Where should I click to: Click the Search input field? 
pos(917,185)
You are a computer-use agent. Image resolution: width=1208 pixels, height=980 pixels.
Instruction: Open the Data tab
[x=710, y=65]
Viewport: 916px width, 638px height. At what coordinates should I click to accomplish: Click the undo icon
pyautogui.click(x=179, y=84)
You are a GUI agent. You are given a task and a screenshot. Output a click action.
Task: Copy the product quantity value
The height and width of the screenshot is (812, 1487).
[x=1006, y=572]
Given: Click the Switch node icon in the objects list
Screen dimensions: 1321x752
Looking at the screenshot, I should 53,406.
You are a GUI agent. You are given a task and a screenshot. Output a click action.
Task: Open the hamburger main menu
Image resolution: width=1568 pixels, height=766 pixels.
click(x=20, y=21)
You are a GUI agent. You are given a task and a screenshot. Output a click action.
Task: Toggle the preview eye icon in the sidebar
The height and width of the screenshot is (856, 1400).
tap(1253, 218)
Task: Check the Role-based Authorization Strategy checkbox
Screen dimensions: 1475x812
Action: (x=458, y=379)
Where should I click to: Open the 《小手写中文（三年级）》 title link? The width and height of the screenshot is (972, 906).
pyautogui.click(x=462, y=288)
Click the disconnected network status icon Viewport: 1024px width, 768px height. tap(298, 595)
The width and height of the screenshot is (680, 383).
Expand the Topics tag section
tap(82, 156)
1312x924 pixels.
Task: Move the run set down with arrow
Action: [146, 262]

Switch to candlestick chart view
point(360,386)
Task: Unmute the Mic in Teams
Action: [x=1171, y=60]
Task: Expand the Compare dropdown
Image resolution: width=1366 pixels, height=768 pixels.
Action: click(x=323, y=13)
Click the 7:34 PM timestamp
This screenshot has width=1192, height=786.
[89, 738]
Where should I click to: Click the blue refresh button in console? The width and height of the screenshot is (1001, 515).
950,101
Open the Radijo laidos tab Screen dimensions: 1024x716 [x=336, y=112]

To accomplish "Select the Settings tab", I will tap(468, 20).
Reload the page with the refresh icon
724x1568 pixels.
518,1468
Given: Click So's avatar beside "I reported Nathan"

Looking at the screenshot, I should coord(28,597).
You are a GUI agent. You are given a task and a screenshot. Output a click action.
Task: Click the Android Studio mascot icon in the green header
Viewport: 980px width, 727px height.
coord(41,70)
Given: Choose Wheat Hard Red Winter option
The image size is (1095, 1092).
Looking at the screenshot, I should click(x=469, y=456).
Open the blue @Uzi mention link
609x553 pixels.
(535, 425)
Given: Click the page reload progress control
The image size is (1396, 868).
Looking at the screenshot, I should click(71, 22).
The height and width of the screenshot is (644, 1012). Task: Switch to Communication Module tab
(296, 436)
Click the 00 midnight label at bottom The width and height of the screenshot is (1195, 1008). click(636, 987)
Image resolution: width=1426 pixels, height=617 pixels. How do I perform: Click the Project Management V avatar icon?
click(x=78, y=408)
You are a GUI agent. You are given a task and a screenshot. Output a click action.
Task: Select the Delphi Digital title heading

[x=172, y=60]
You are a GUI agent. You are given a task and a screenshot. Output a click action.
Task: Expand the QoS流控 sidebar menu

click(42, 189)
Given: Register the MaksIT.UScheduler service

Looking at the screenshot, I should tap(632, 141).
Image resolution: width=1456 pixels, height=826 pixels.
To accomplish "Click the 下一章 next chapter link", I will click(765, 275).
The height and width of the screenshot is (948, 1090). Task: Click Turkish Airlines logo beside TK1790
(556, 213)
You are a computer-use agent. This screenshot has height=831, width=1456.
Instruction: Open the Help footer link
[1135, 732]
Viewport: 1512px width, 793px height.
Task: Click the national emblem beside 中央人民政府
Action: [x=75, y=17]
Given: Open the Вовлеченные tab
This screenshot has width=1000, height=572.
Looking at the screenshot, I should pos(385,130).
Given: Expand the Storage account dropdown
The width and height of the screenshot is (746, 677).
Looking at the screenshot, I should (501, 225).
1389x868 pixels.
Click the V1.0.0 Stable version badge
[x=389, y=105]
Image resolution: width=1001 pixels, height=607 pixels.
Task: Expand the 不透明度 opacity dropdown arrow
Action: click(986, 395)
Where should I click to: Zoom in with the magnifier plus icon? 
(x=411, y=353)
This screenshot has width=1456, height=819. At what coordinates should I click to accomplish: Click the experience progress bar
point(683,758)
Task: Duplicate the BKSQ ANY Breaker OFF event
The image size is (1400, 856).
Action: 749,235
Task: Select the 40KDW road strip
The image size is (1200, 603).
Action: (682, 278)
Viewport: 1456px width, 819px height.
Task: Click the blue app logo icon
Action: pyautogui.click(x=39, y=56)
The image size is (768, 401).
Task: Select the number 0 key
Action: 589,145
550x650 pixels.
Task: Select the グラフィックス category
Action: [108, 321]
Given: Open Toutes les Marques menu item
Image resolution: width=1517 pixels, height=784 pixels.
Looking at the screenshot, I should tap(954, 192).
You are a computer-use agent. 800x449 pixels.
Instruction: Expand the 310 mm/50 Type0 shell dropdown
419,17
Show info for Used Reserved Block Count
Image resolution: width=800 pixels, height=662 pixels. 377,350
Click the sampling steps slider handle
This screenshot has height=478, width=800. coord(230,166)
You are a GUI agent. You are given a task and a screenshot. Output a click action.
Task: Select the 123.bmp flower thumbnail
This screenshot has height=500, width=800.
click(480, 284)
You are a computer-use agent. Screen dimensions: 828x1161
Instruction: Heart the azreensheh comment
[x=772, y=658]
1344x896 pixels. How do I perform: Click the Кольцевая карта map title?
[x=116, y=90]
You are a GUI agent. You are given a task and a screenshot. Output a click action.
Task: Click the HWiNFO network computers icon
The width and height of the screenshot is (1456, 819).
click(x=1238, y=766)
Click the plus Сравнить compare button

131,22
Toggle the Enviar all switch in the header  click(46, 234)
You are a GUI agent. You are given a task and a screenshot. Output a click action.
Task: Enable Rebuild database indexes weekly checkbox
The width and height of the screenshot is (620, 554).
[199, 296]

----

- _Stated goal_:
Output the rows from the line holding "Viewport: 916px width, 638px" through the line holding "Looking at the screenshot, I should 53,406.", inclusive, as a two-column CSV with the header task,value. Give one CSV line per row, with each field in double quotes and any line breaks inside a field replaced by spaces.

- _Written reply_:
task,value
"Viewport: 916px width, 638px height. At what coordinates should I click to accomplish: Click the undo icon","pyautogui.click(x=179, y=84)"
"You are a GUI agent. You are given a task and a screenshot. Output a click action. Task: Copy the product quantity value The height and width of the screenshot is (812, 1487).","[x=1006, y=572]"
"Given: Click the Switch node icon in the objects list Screen dimensions: 1321x752","Looking at the screenshot, I should 53,406."